» **TASK OBJECTIVE**
Give back all of the data exactly, with every picture omitted.
[[ EXERCISE INPUT, beginning ]]
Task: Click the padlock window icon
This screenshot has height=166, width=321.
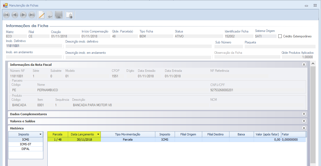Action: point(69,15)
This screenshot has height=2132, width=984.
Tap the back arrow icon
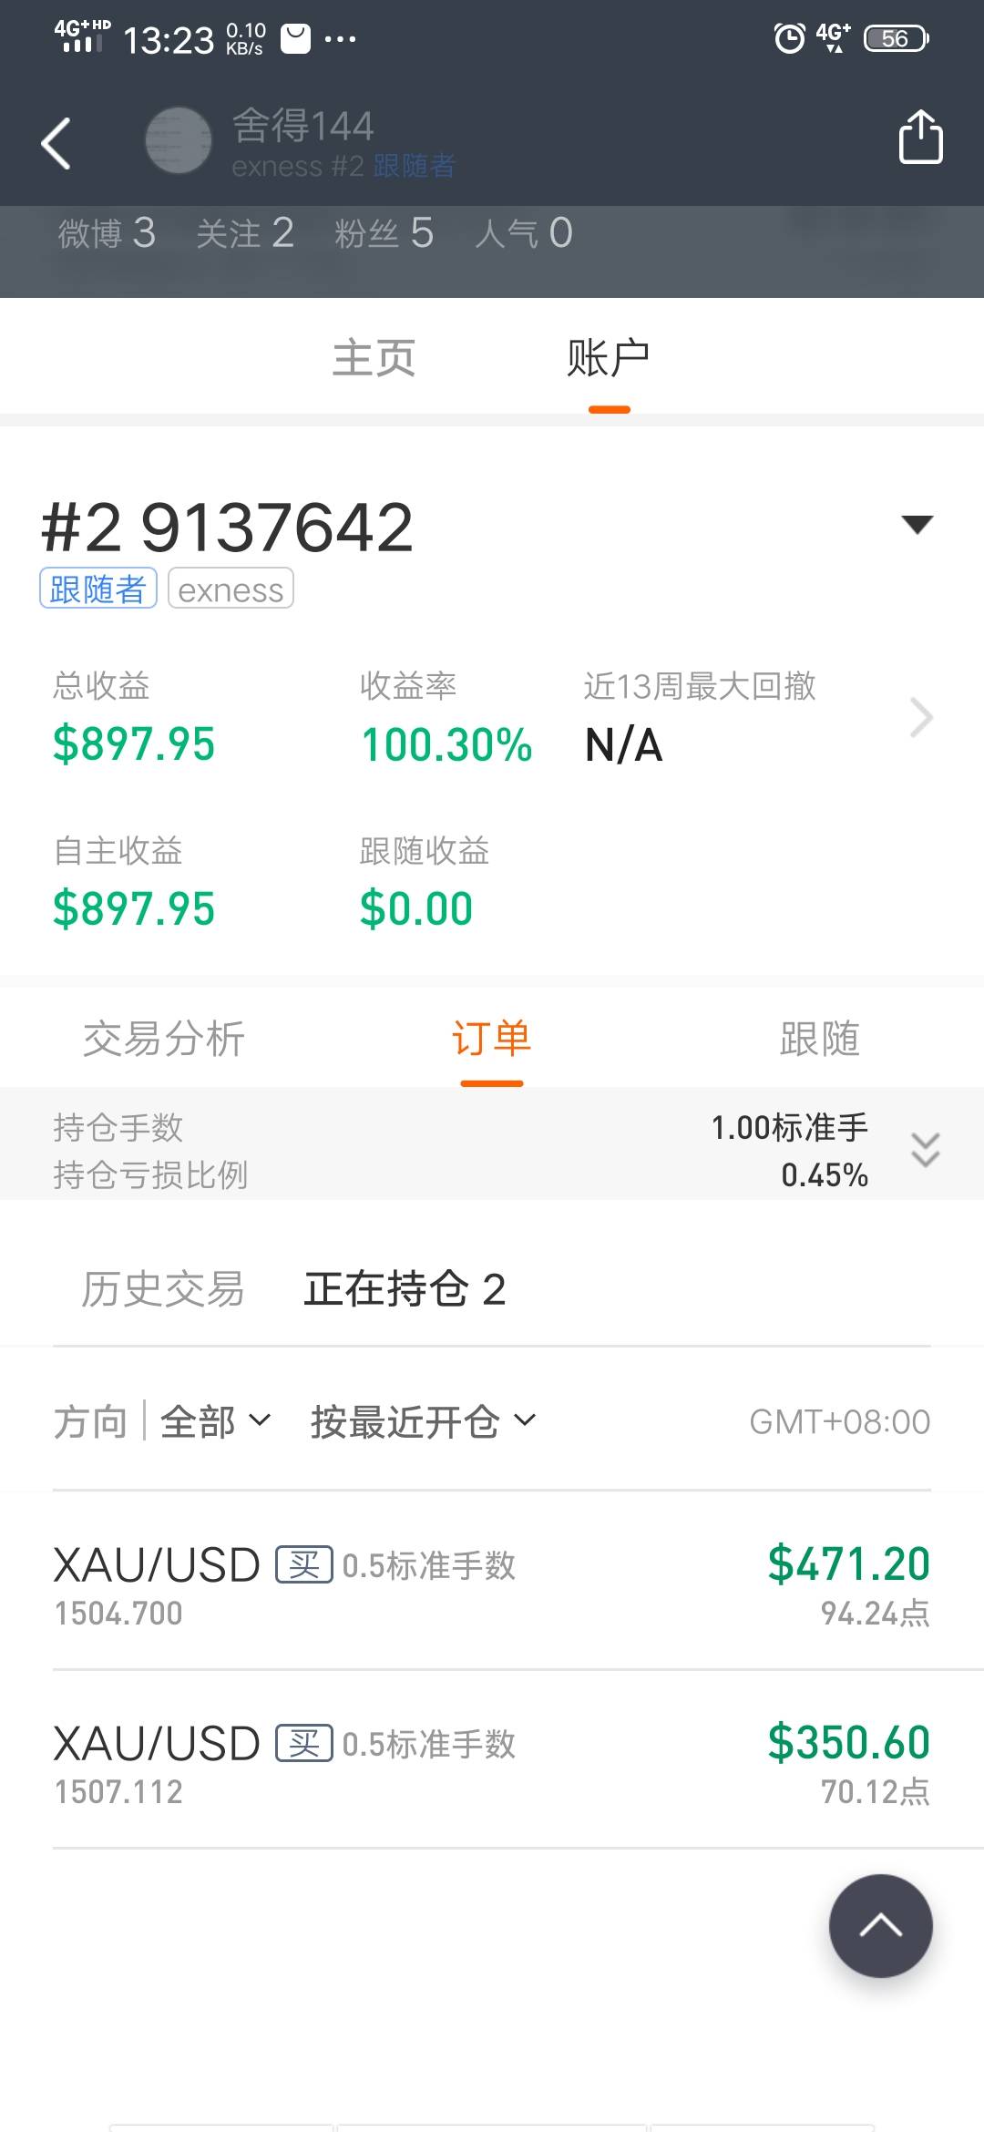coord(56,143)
[[ EXERCISE INPUT, end ]]
» **ANSWER SECTION**
Task: Click the padlock window icon
This screenshot has height=166, width=321.
Action: point(69,15)
This screenshot has height=2132, width=984.
Tap the back arrow icon
coord(56,143)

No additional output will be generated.